2003 novel by Tamora Pierce

Shatterglass, a novel by Tamora Pierce, is the fourth book in The Circle Opens series. It takes place four years after the Circle of Magic series.

==Plot summary==
Tris and Niko have travelled south to the ancient city of Tharios, where Niko is attending a conference of mages at the university. Tris, who can hear but not see information carried on air currents, wants to learn to scry using the wind. While exploring the city, she has an encounter with a prathmun, a member of the city’s untouchable caste, who tells her that because of their role in removing waste and handling the dead, prathmuni are considered unclean and subhuman.

Kethlun Warder, or Keth, is a twenty-year-old journeyman glassblower originally from the Namornese Empire.

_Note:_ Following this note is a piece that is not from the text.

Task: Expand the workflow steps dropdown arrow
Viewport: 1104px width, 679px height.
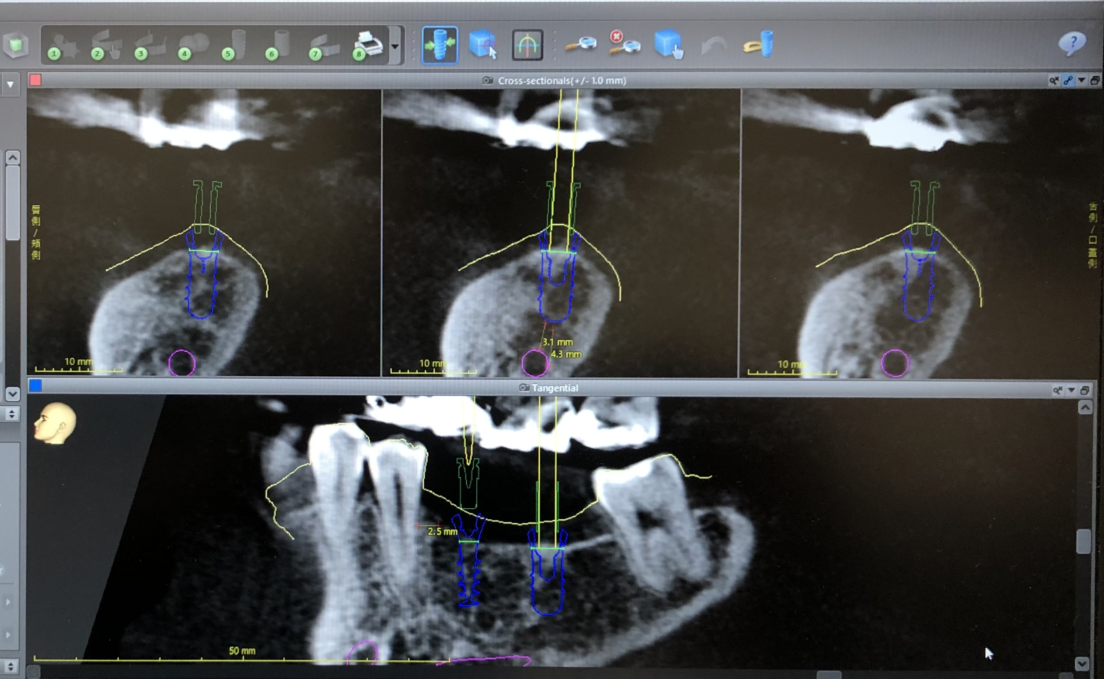Action: [x=395, y=46]
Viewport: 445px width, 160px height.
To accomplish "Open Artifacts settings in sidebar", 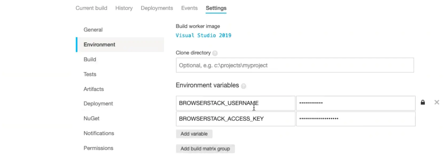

He was struck by lightning the year before, and the damage caused by the strike left him temporarily paralyzed, forcing him to relearn his trade. Tris sees him struggle with a piece he is trying to blow and accidentally infuse it with magic he cannot control. Unknown to him, the lightning strike gave him ambient weather powers alongside his small gift for academic glass magic, and Tris informs him he must learn to control them.

Dema Nomasdina is a mage in the service of the city’s arurimi, or police. He works in Khapik, the city’s famed pleasure district, where entertainers known as yaskedasi ply their trade. Dema has been tasked with finding a serial killer called the Ghost, who has been targeting female yaskedasi and leaving their bodies in important public places. This has outraged the local authorities, not because of the murders themselves - yaskedasi are of low caste and thus unimportant - but because the Tharian religion holds that death is a form of spiritual pollution, requiring priests and mages to perform purifying rituals everywhere a corpse has touched. This interferes with the hunt for the murderer, as the rituals destroy the residues that can be used in magical tracking.

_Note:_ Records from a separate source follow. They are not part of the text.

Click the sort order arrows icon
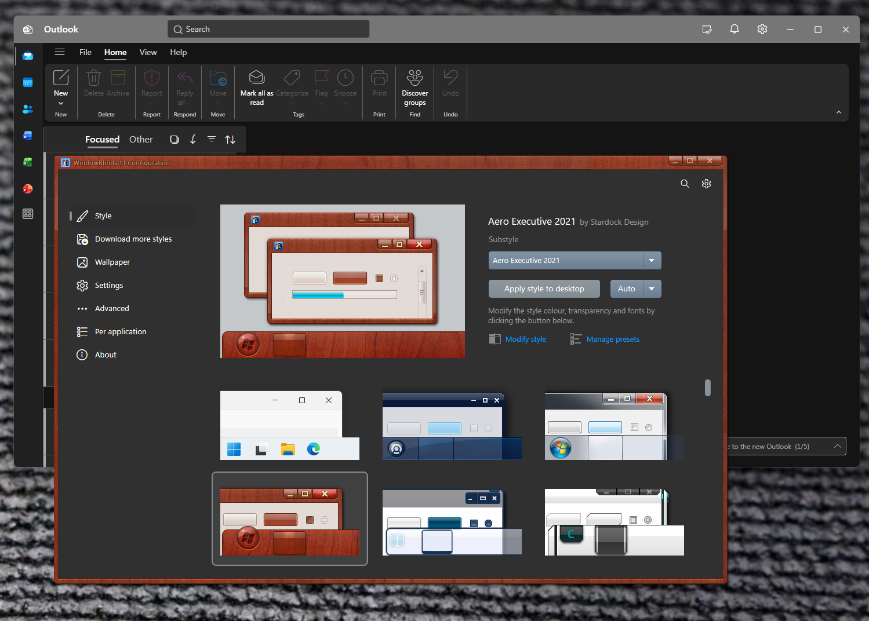tap(230, 140)
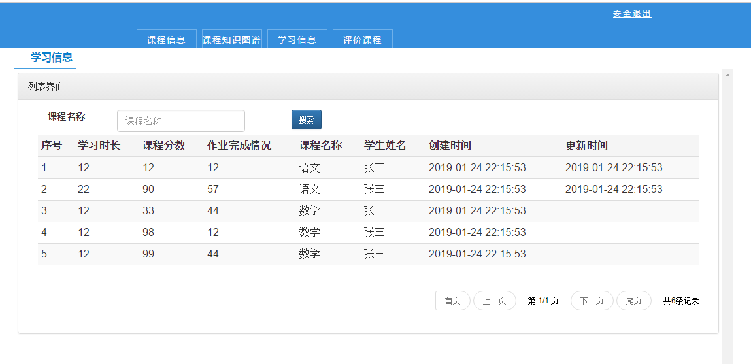Click the 安全退出 logout link

coord(631,14)
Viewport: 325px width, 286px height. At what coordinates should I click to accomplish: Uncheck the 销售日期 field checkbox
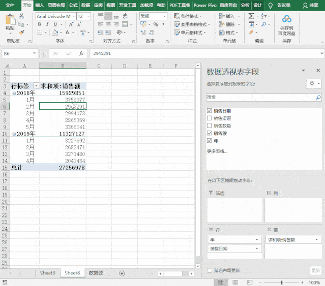pos(210,111)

While having his new magic tested at the university, Keth blows a glass sphere that is mysteriously full of lightning. When it clears several hours later, it shows the body of the Ghost’s next victim, left in the Fifth District Forum. The globe is passed on to the arurimi.

As no other mages in the city have abilities related to lightning, Tris becomes Keth’s teacher. She helps him learn to control his magic and move past his fear of storms at the same time as she teaches herself to scry on the wind. Tris and Keth assume the care of a small girl, Glaki, whose mother Iralima was killed by the Ghost. Tris discovers the child has academic magic, and Glaki joins the mages’ meditation lessons. Keth and Tris join Dema in his search for the killer.

As the lessons progress, Keth blows several more spheres showing the Ghost’s victims. The journeyman learns to control his powers better to force the spheres to clear faster, hoping to enable the arurimi to catch the Ghost. Tris takes to exploring Khapik, attempting to find the killer by listening to the wind.

Keth blows a globe which shows a yaskedasu alive but about to be attacked. He and the arurimi arrive in time to save the woman, though the killer escapes. Tris, who has finally found the knack of seeing on the wind, sees the killer about to take another victim but, blinded by the vision, does not notice it is her until he grabs her. She fights back and sees that the Ghost is a prathmun, who tells her the killings are revenge for his yaskedasu mother and ruling-caste father abandoning him when he was born. Tris nearly kills him with her magic, but Dema and Niko, having seen her in Keth’s globe, intervene.

The Ghost is executed by the state. Keth declares his intention to learn investigative magic to help Dema continue to solve crimes, and Tris looks into finding a permanent home and teacher for Glaki. The prathmuni, having been warned by Tris, have mostly fled the city in advance of the other castes’ retribution and are negotiating for better treatment upon their return. Tris muses on the possibility that even a place as ancient as Tharios can change.

==Reception==
In a review for School Library Journal, Beth L. Meister states, "This fast-moving, action-filled story can stand alone, and is sure to be a hit with Pierce's many fans." A review by Anita L. Burkam for Horn Book Magazine includes, "With a large number of plot elements, Pierce has quite a few balls to keep in the air for most of the book; that a few drop before the end won't bother fans of her cheeky, down-to-earth characters, earnest magical effects, and low-key mysteries."

According to a review by Shelle Rosenfeld in Booklist, "Kethlun and Dema's stories add depth to the plot, and there's plenty of suspense, as well as a social commentary simmering beneath the surface of the story (the human rights of the lower classes are being ignored by the city in an effort to maintain its beautiful facade)." According to Kirkus Reviews, "the pace is too leisurely and repetitive to create much suspense" but the "appealing, well-rounded characters" help compensate for this.